День-другой – и вот в раннем, свежем, с морозцем, утре, за белой толстой кошмой осеннего тумана, чуть приглушенный им, – тоненький, долгий паровозный свисток: первый рабочий поезд пошел на Воронеж!
И по тому, как заливисто, победно засвистел, было понятно, что не броневик, не летучка с платформой, на которой трехдюймовые пушки, как это почти всякий день повторялось, а именно – мирный рабочий поезд, десяток куцых зеленоватых вагончиков четвертого класса, «максимов горьких», как их называли.
Поезд прогремел, разбойно присвистнул, словно бы давал знать, – и на другое утро, сквозь такой же морозный туман, на углянскую нашу площадку потянулась мастеровая братия, чтобы поспешать к своим рабочим местам – в воронежское паровозное депо, в отроженские вагоноремонтные мастерские. Чуть ли не половина углянских и окрестных сел мужиков работала на железной дороге. Традиция была давняя, с прошлого века, с самого начала Юго-Восточной, когда она еще была внове, когда ее еще «чугункой» прозывали.
…В сумочках – харчишки простецкие, одежа полумужицкая, полурабочая (в стародавние времена и лаптишки не в редкость), в мазутных пятнах, накрепко машинным маслицем продубленная; от копоти, от гари паровозной, котельной, плотно набившейся в морщины лица, в грубоватую кожу ладоней, не дочиста отмытые утрами, по дороге на поезд, а вечером, после трудового дня у станков, у горнов, у наковален – так и вовсе арапски-черные, – вот они, мужики наши – углянские, забугорские, орловские, макарьевские, балдиновские!
Шутка ль сказать – в ненастье, в сивер, в осатанелый буран, каждый божий день – версты четыре, а то и побольше, и все десять, – еще темной утренней зарею отмерь к поезду, да работу, да назад, в вечерних потемках, после работы, столько же, чтобы поесть лишь дома, кой-что по хозяйству справить, вздремнуть вполсна да и снова на поезд, снова в цех, который от многолетней привычки уже как бы вторым домом сделался.
Ну, не новобылинные ли, степной полынью, хлебом и горячим металлом пропахнувшие богатыри!

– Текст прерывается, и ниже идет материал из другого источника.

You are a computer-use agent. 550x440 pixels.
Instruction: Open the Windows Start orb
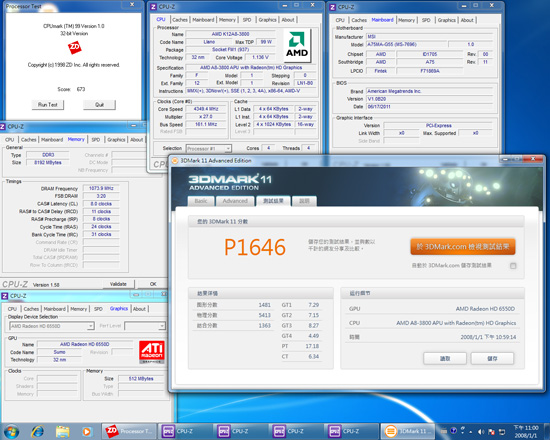point(11,431)
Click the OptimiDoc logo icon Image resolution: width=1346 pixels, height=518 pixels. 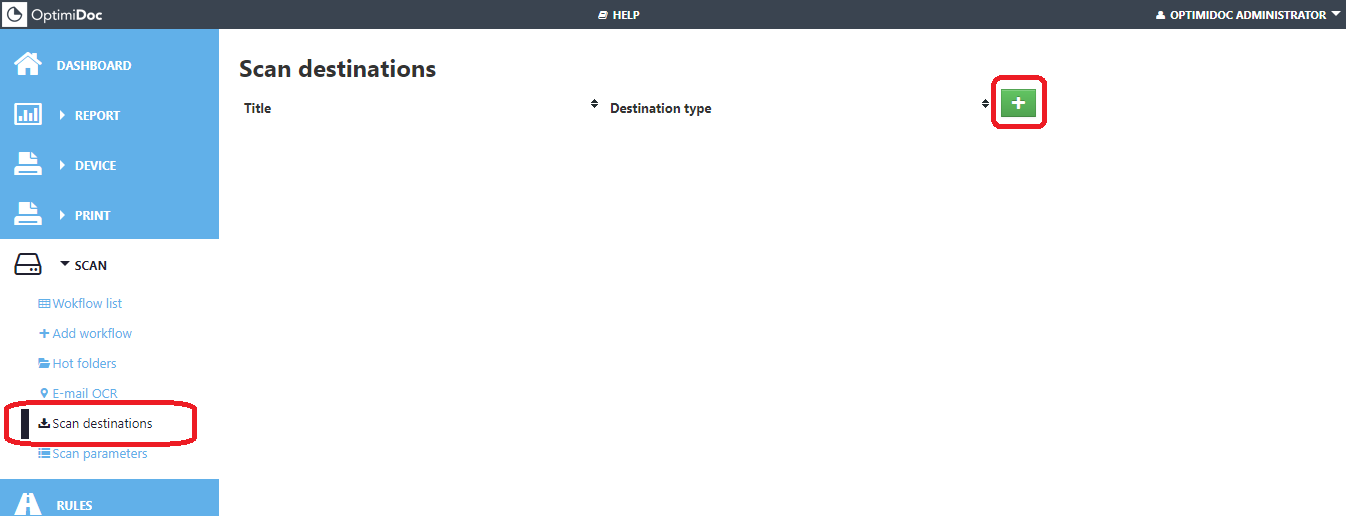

И эта мужицкая сумочка с харчами, такая на вид легонькая, – а поди подыми ее! – не та ли вековечная, Микулина?
В послевоенном, в сорок шестом было.
Я тогда жил на станции Графской, в Краснолесном. Как-то раз ехал из города после работы; соседом моим в вагоне оказался крохотный, сухонький старичок. Он как вошел, так, ни слова не молвя, и приткнулся в уголке, задремал. По его обличью, по тому, как он сразу, привычно заснул в вагонном шуме, признал я в нем человека спокон веку рабочего и старался сидеть тихонько, смирно, чтоб не тревожить его сон, какой не меньше хлеба был ему нужен.
Случилось далее, что поезд наш, так шибко, весело разбежавшийся под крутой воронежский уклон, почему-то вдруг задержался в Отрожке и простоял с полчаса лишних, и тишина замолчавшего поезда разбудила старика.

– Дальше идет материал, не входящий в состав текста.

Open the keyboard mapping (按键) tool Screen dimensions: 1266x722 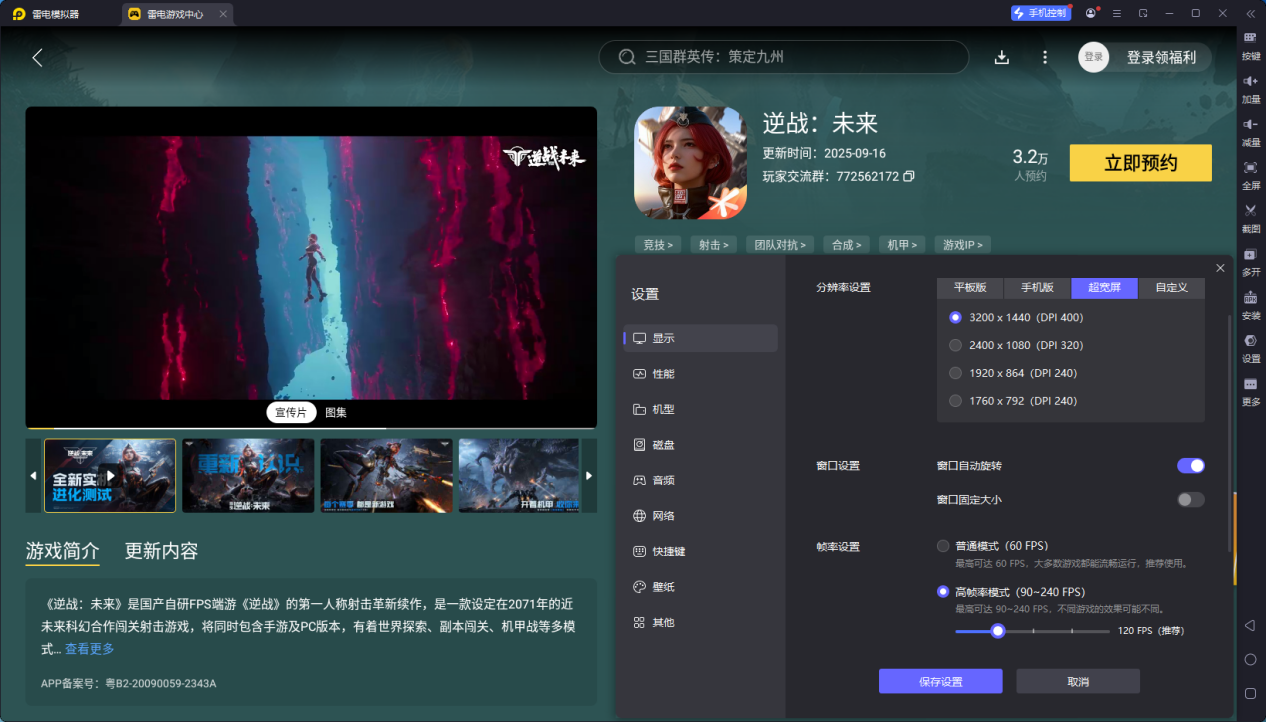1250,43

– Не то в Раздельной застряли? – поглядел в окошко.
И как сказал это слово – Раздельная, – так стало понятно, что не меньше семидесяти моему соседу: крупный узел Отрожка именно Раздельной назывался в конце прошлого века.
Завязался у нас разговор. Я спросил, давно ли он ездит; оказалось – с девятьсот девятого.
– Тридцать осьмой годок, – сказал с гордостью.
– Если в прямую растянусь, так небось уже и до самой луны доехали? – пошутил я.
– Обязательно! – засмеялся старик. – Бесперерывно.
– Неужели без перерыва? Так-таки день в день?
– Да нет, брехать не хочу, два раза пропуск случился. В первый – это когда белые набежали, в девятнадцатом, стало быть, с месяц не выходил. Ну, и вот в сорок втором, при немцах, год без малого…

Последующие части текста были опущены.